ABSTRACT: In 1992 I evaluated the prospects for management of Indian tortoises. Although it was clear that management activity needed to be strengthened, basic biological information was lacking, and it was concluded that management plans for the majority of Asian tortoises must be put forth as both tentative and preliminary.
The purpose of the present paper is to reevaluate this issue by focusing on a single species. It emphasizes that a management plan must integrate diverse disciplines, take into account human attitudes and needs, and have a long-term vision. A management plan must be plainly understood to be an approximation, rather than a final product: management must not be a euphemism for manipulation. The periodic reexamination of the biological status of the species and habitats involved, as well as the social, economic, and political conditions impacting these species and habitats must be a non-negotiable feature of any management plan. Regular updating of the plan must be a priority.

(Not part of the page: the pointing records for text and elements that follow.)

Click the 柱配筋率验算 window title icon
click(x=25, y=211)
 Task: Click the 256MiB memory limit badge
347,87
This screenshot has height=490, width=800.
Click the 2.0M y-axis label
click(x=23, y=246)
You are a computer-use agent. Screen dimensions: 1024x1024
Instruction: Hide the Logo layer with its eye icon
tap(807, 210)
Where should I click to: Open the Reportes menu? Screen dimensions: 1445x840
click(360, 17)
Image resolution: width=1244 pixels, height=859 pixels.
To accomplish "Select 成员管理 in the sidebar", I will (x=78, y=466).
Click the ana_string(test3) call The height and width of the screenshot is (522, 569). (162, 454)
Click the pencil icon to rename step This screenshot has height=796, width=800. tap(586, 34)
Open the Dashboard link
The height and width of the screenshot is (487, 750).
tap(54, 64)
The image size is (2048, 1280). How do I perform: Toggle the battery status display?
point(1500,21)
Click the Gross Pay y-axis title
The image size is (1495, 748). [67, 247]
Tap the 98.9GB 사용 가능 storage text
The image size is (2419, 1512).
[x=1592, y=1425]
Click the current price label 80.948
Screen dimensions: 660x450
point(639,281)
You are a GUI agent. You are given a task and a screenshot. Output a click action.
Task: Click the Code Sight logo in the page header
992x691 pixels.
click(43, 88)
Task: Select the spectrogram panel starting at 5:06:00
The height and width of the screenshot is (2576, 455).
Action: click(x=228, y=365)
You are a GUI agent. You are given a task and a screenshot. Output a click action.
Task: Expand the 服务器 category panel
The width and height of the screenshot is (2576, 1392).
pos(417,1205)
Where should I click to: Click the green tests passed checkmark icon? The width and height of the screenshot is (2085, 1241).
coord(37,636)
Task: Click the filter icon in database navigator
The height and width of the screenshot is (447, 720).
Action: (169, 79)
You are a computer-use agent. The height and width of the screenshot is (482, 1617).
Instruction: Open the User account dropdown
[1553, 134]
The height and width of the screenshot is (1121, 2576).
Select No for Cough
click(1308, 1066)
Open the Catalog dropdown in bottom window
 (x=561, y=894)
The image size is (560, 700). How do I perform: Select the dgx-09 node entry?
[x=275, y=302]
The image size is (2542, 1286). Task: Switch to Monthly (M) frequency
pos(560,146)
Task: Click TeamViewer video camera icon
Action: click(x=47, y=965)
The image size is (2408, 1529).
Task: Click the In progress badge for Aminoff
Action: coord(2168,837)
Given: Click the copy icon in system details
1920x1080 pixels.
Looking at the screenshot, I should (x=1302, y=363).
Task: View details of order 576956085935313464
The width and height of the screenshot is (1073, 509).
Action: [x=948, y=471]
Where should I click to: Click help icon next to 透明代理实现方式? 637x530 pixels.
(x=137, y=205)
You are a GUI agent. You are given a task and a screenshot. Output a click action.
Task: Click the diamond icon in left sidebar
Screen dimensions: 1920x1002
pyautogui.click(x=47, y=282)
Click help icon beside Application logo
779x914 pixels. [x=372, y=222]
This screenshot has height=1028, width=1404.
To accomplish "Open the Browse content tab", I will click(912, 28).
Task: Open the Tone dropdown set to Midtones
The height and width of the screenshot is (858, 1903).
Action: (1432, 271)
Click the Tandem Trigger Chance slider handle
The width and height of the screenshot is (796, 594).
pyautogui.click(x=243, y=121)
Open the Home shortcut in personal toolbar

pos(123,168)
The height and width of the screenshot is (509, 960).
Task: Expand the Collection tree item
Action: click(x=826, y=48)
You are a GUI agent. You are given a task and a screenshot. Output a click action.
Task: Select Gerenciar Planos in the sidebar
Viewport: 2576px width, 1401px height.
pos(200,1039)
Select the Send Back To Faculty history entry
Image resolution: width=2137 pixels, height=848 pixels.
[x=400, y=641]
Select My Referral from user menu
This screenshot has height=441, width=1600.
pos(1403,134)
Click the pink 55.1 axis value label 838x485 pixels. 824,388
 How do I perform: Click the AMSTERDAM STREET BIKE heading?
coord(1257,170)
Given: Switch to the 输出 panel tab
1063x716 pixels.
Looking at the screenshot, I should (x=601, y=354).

This notion is especially important for the Third World, with its acute social and political turmoil, as well as its extraordinary biological diversity. Habitat alteration in many parts of the tropics is so extensive and rapid that determination of the original geographic distributions of even the better-known chelonians is a major challenge. This, in turn, makes it next to impossible to understand such basic aspects as the habitat requirements of these species. The circumstances of one of the best-known tropical tortoisesthe star tortoise, Geochelone elegans, illustrates these points, and details are presented here as a case study.